While AQI was the most prevalent enemy in the Al-Qaim district, there were identifiable non-jihadist insurgent groups in AO Denver that operated under their own banner, and would issue communiques or threats and claim credit for attacks. At times they might cooperate with each other, but remained separate entities in that time period. Almost all their members were Arab Sunnis, as was the populace of western Anbar:
- The ‘1920s Revolutionary Brigades’ most easily fit the characterization of an ‘Iraqi nationalist’ group, and many of its members were former military personnel. The name referred to the 1920 Iraqi uprising against the British colonial occupation, and the group formed soon after the US-led invasion in 2003. Their rhetoric was anti-colonial, anti-occupation, anti-coalition, their stated purpose to rid Iraq of all foreign troops (including Iranian-controlled militias), and revert to an Arab, Sunni-dominated country. The main distinction between the 1920s Brigades and most other groups in Anbar was the lack of emphasis on jihad and establishing an Islamic ‘caliphate’. This translated into their tactics and how they fought. Fighters in the 1920s Brigades were far more likely to take on US troops using direct fire and IEDs, and much less likely to use suicide bombings. In general, they avoided hurting Iraqi civilians and in some instances exhibited a rough-hewn ‘code of conduct’ on the battlefield, such as not beheading captives or defiling bodies. Their main operating areas in western Anbar, however, were mostly north of the Euphrates, between Rawah and Hit, which was further east and outside of 3/2’s battlespace in the Al-Qaim district.

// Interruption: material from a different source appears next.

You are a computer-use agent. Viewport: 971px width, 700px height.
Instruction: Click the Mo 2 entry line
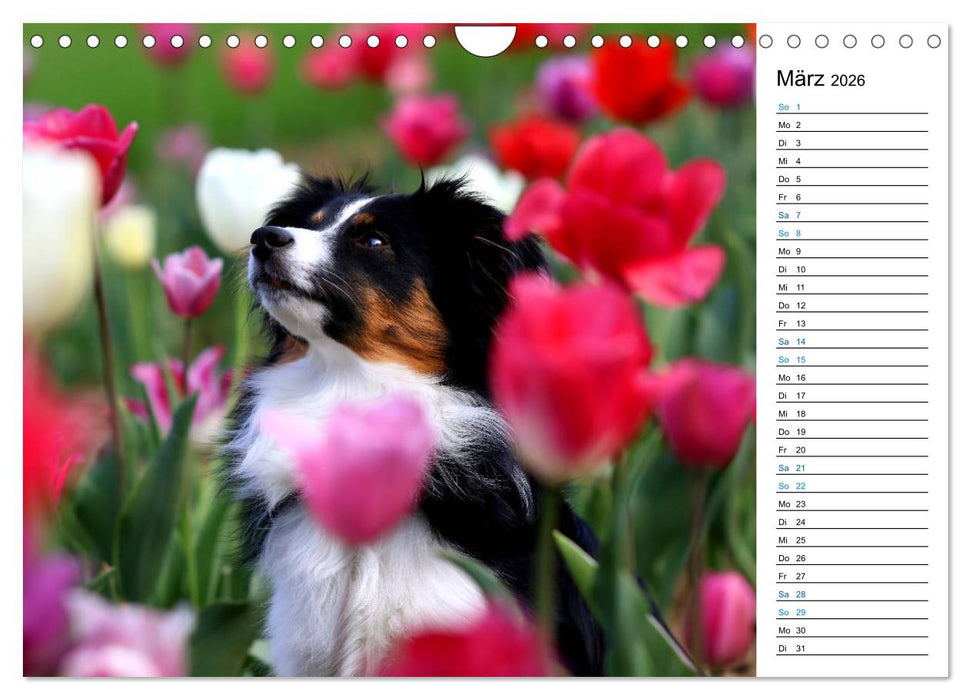pyautogui.click(x=851, y=125)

- The Islamic Army in Iraq (IAI), or Jaysh al-Islami (JAI) was another Iraqi nationalist-oriented group that sprang up soon after 2003. With some estimates crediting IAI with 10,000 members, it was probably the largest Sunni insurgent group in the early part of the war. Like the 1920s Brigades, IAI aimed at ejecting all foreign forces from Iraq and counted many former military in its ranks. But as its name implies, IAI’s agenda was more Islamist in nature and up through 2005 cooperated closely with Al-Qaida in Iraq (AQI) and its predecessor groups. Sheikh Ahmed al-Dabash, one of IAI’s founders, claimed to be “like a brother” to Zarqawi. By 2006, however, IAI was denouncing Zarqawi’s bloody attacks on fellow Iraqis and began openly fighting against AQI. In Anbar, IAI mainly operated in and around Fallujah and Ramadi, although some of the tribal fighters that 3/2 encountered further west may have been affiliated with IAI.

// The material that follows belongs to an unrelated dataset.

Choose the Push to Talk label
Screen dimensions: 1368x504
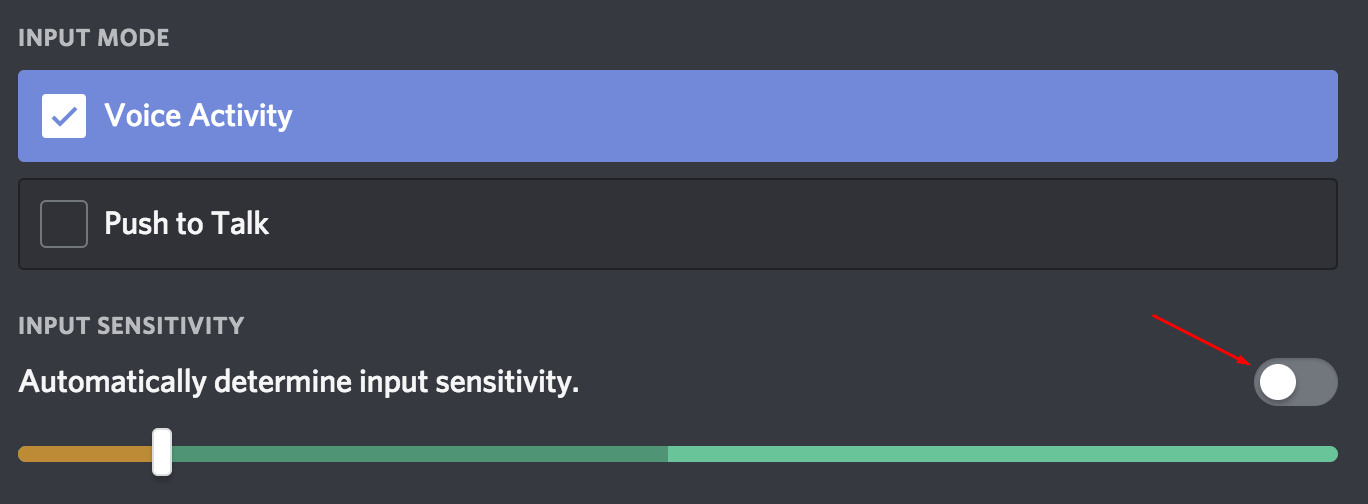186,223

- Various tribal groups (an admittedly imprecise term) also fought against 3/2 and other coalition forces in far western Anbar. These could be very localized, operating only in a particular village or district, under direction of a minor sheikh. In 2003 and 2004, most of these groups and cells were fighting against US troops, first against the Army’s 3rd Cav and then the Marines, and saw Zarqawi and his foreign fighters as allies against the occupiers. In fact, distinguishing between foreign fighters and local insurgents could be difficult. Clearly, 3/2 Marines were often fighting both foreign and local fighters in the same engagement. By 2005, however, some of these tribal forces were rebelling against AQI. The most notable of these groups was the “Hamza Brigade”, an armed militia formed by the Albu Mahal tribe in and around Husaybah.